Часа три или даже больше, из-за чего разошлись только утром. Но никто не роптал. Более того – если поначалу историки были больше «пришибленные мешком», то есть скорее озадачены, чем вдохновлены, то потом глазки загорелись, и пошло величайшее оживление. Они, наконец, поняли, ЧТО им предложил генеральный секретарь. Так что по номерам отелей они расходились натурально всклокоченные. И не по своим номерам, а собираясь дальше это обсуждать. Под впечатлением. Ведь Фрунзе потребовал от них составить план мероприятий для оценки порядка финансирования и выделения смежных специалистов на ближайшие пять, десять и пятнадцать лет.
– Не понимаю, зачем сейчас все это? – спросила супруга, когда Фрунзе пришел домой. – Страна воюет. А тут – история… Вот уж нелепица. Разве она на что-то влияет? Это же дела давно минувших дней.
– Эта война пройдет. Рано или поздно. И я тешу себя надежной, что наши враги обломают о нас зубы. И тогда, поняв, что силой нас не взять, сменят тактику.
– Ударят по прошлому? – с сарказмом спросила она.
– Среди прочего. Народ, который не знает своего прошлого, не узнает и своего будущего. Потому как можно будет ему втирать любую дичь, удобную для разрушения внутреннего единства. Например, через концепцию так называемого мнимого золотого века. И тогда у нас пойдут великие племена, что выкопали, допустим, Черное море в незапамятные времена. Или того хуже. История – это наш тыл. Идеологический тыл.
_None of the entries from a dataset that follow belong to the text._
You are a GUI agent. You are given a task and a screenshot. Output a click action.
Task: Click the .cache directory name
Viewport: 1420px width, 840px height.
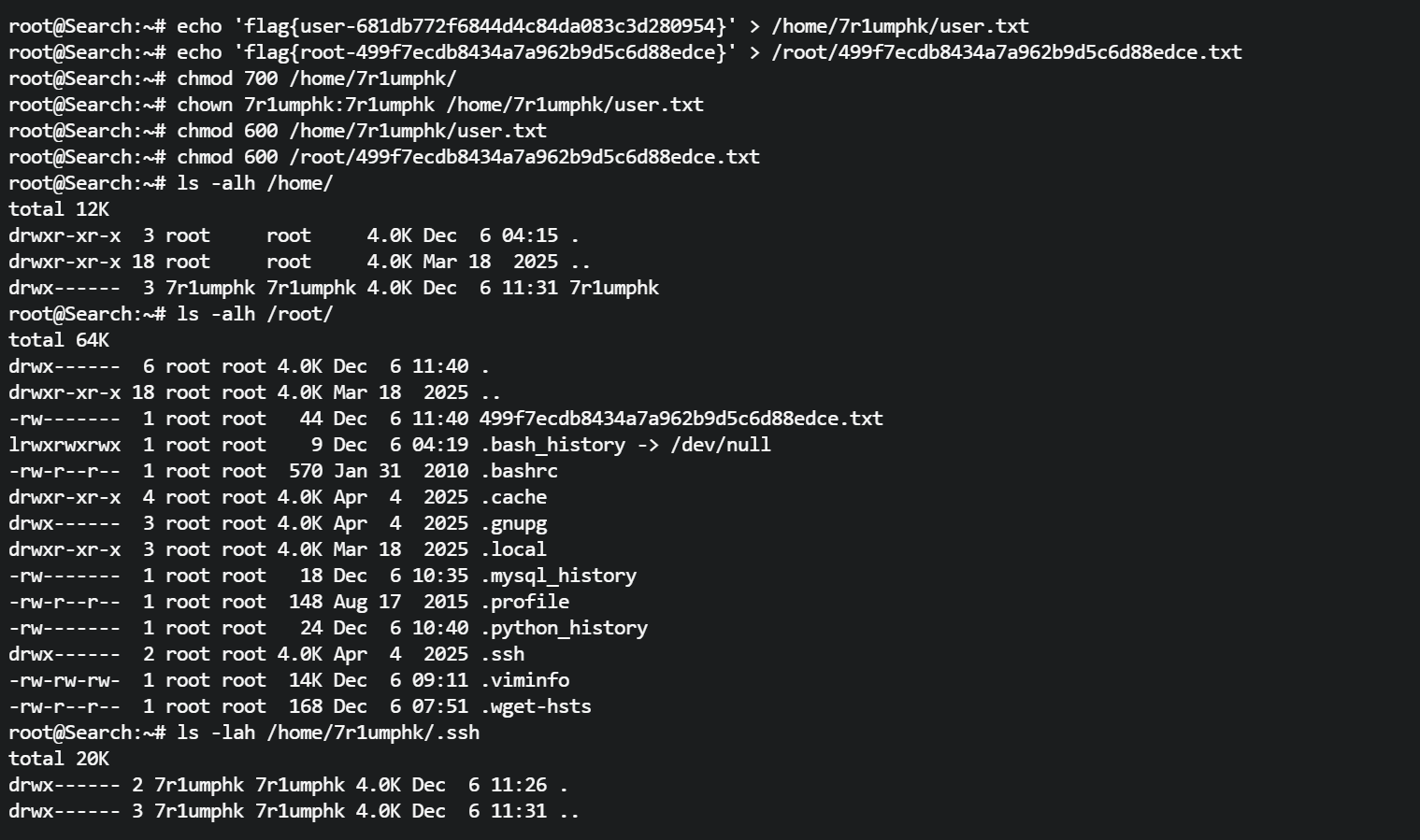point(513,497)
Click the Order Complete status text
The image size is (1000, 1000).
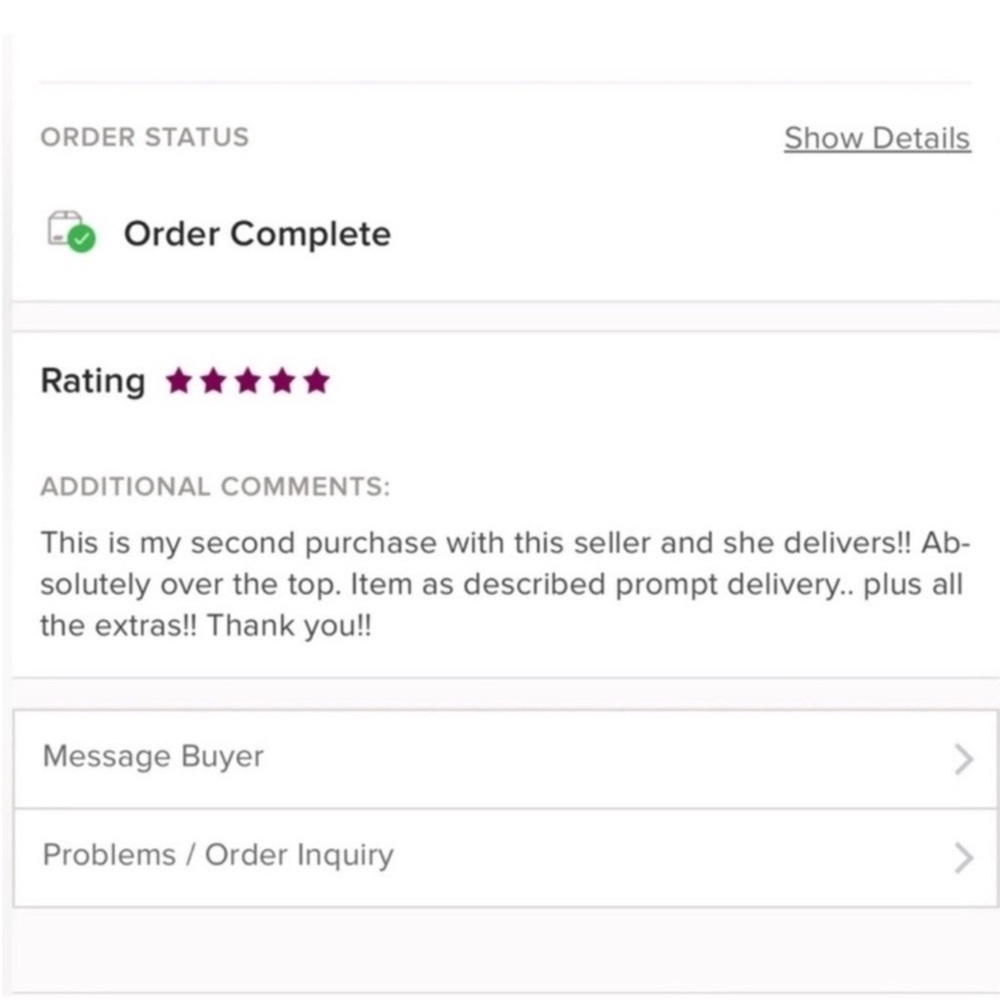(257, 234)
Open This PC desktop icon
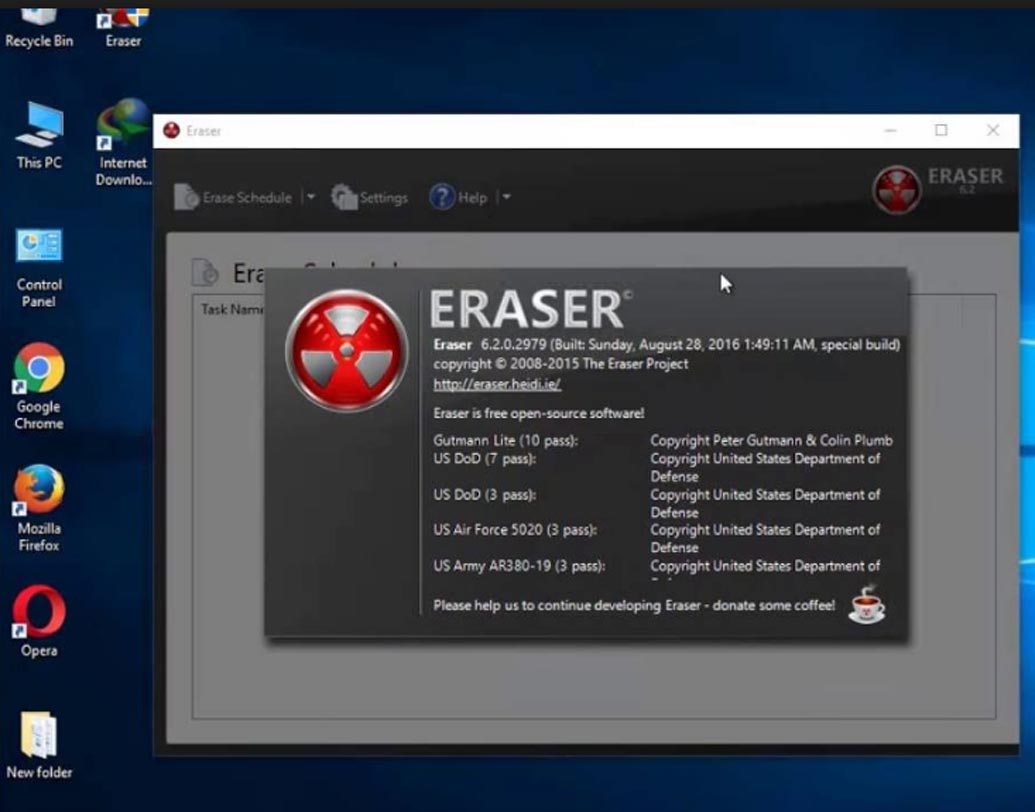 point(39,135)
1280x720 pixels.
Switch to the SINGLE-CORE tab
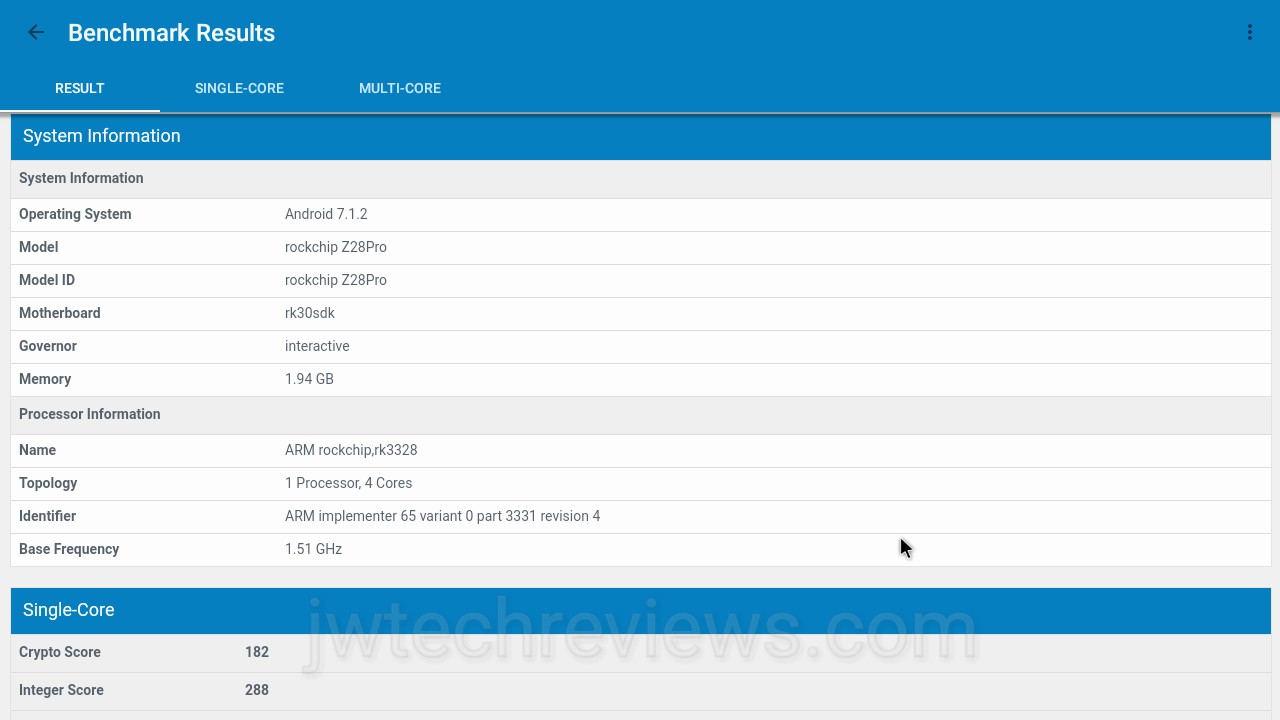click(x=239, y=88)
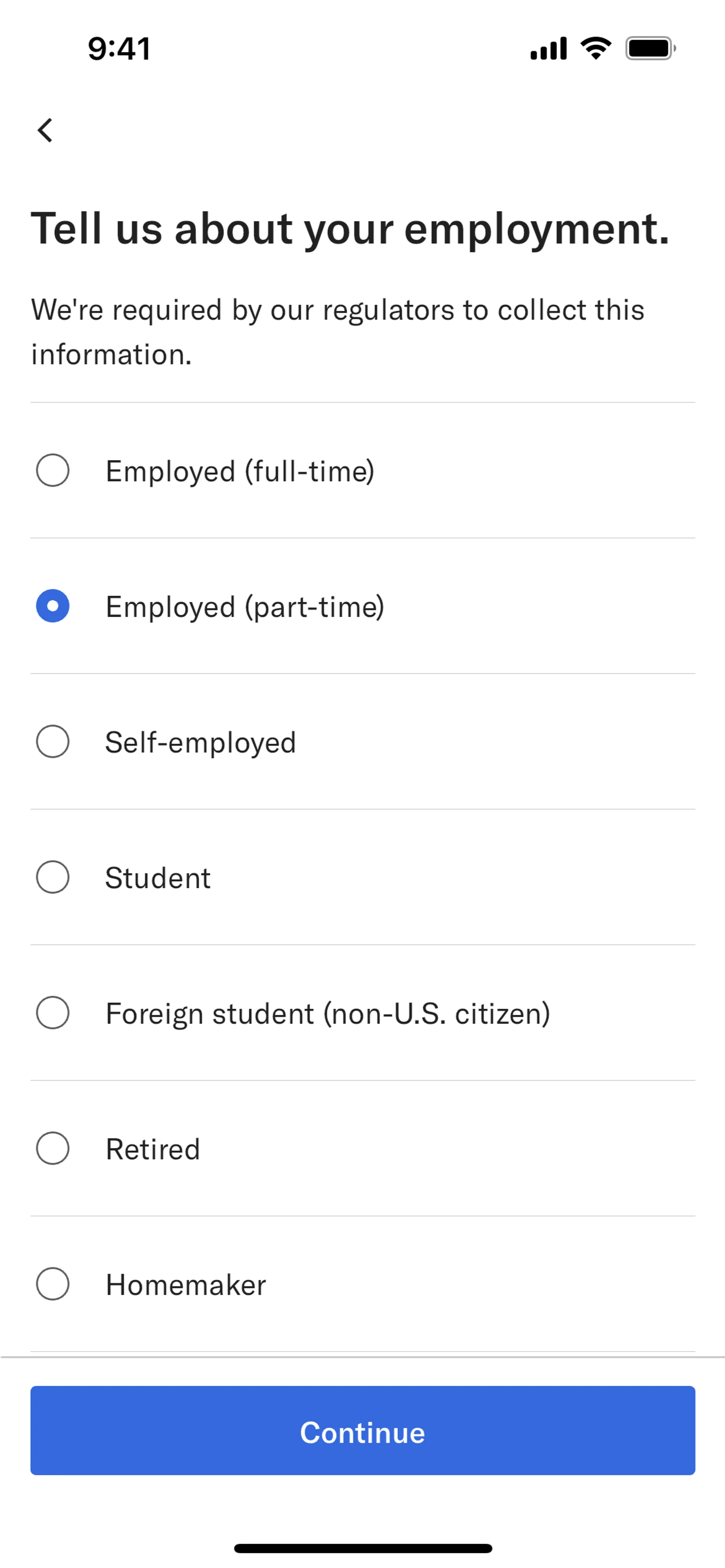Tap the Self-employed option label
This screenshot has height=1568, width=725.
coord(201,742)
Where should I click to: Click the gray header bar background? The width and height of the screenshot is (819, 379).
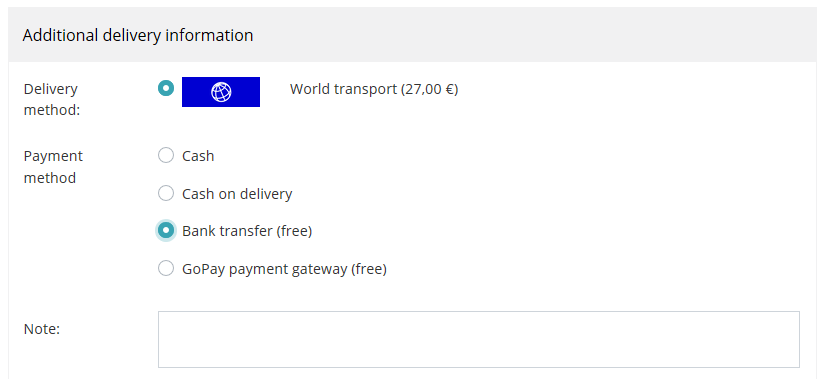coord(522,35)
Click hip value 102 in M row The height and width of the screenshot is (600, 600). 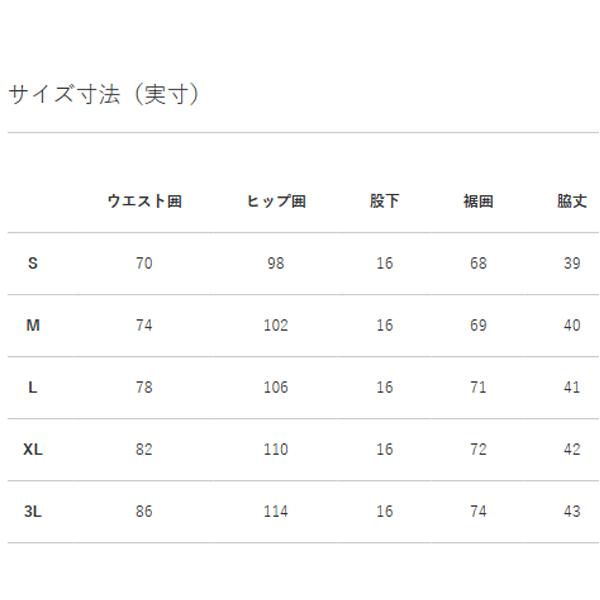(x=276, y=325)
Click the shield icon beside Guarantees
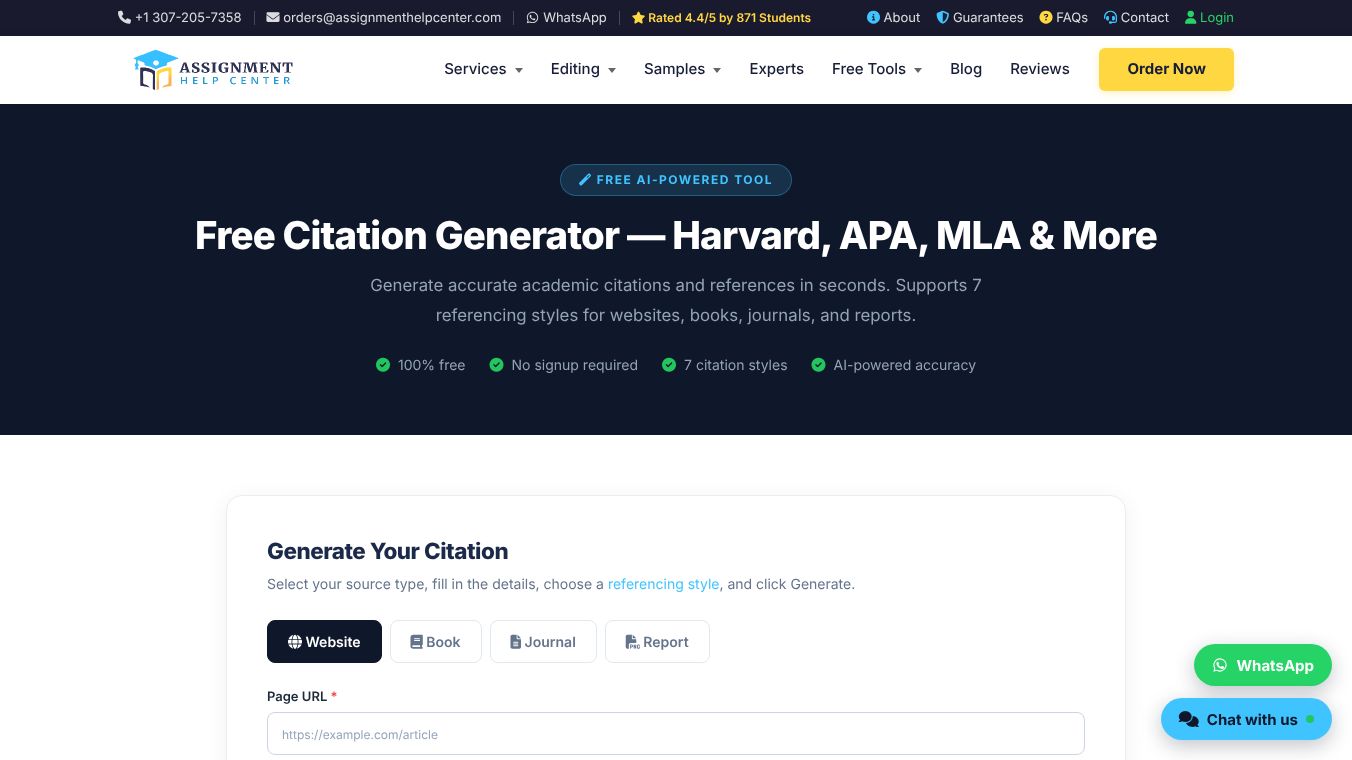The height and width of the screenshot is (760, 1352). pyautogui.click(x=942, y=17)
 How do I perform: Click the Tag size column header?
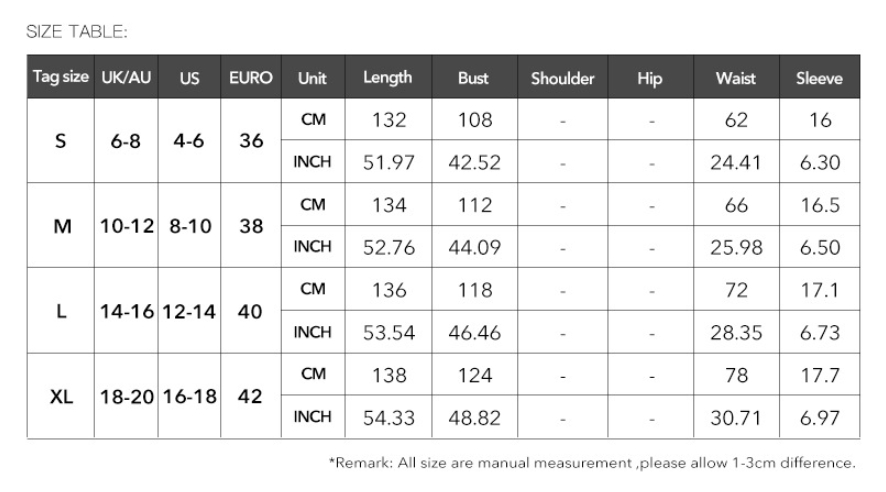point(60,77)
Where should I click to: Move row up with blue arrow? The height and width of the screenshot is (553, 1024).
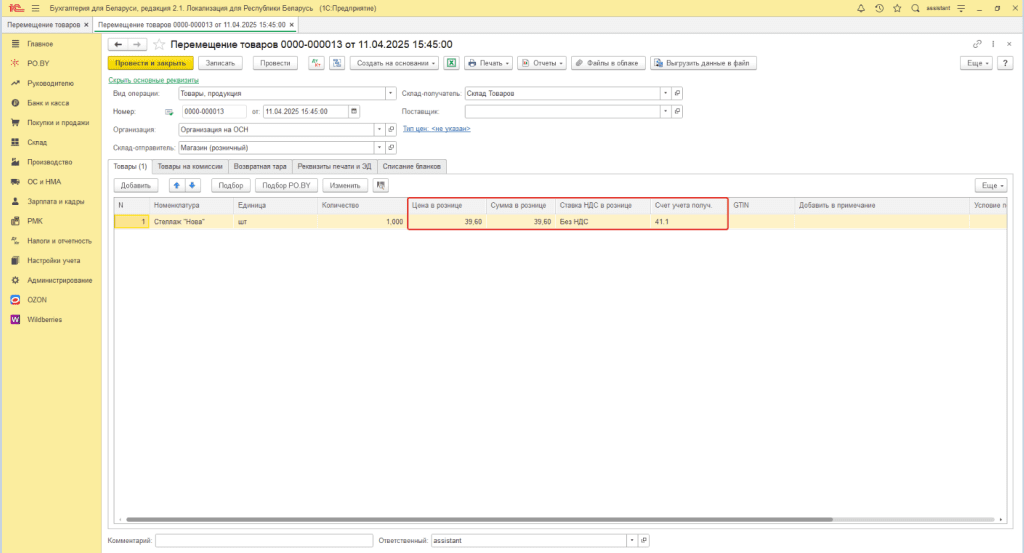pos(176,185)
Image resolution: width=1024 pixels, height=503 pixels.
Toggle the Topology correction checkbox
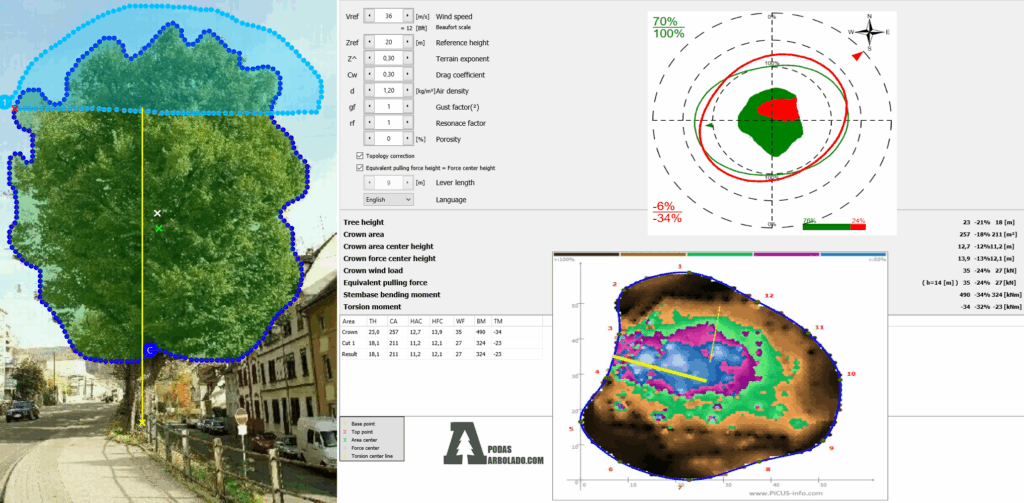pos(360,156)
А чтобы победить в долгой борьбе, тылы – это то, куда наносятся приоритетные удары.
– Не понимаю, – покачала она головой. – Как можно атаковать прошлое? Оно же уже прошло.
– Прошлое – это наше воспоминания о нем. И если их нет, то их всегда можно выдумать. И если на академическом уровне не заниматься популяризацией правильной, целостной и непротиворечивой картинки прошлого, то я уверен – наши враги станут поддерживать всяких фальсификаторов и фантазеров. И чем более дикие идеи те начнут транслировать, тем лучше, из-за чего мы окажется завалены бредовыми мифами и легендами. А они, в свою очередь, смогут стать идеологическим фундаментом для чего угодно. В том числе и экстремизма.
– Милый, тебе не кажется, что ты сгущаешь краски и нагнетаешь?
– О нет… – покачал головой Фрунзе. – Мы не так давно воевали с Польшей из-за Украины, в которой шло, по сути, создание искусственной нации. А вместе с тем и искусственной истории, дабы объяснить и оправдать природу их отделения. Уже сейчас слышались голоса, что именно украинский народ – наследник древней Руси, а вся остальная Россия – это так, приблудные. Что становилось основой вражды. К слову, через ту самую концепцию о мнимом золотом веке, который им создавали сначала австрийцы, а потом уже мы сами по дурости своей. Чем все закончилось? Войной. К счастью, удалось избежать больших жертв. А что было бы, если бы это все развивалось десятилетиями? Новый виток Гражданской войны? Брат на брата, отец на сына. Только потому, что один брат себя посчитал себя лучше другого по этническому признаку?
Любовь Петровна задумчиво промолчала.
– Нет, милая, история – это не шалости. Это война. Большая, тяжелая война. Война за будущее.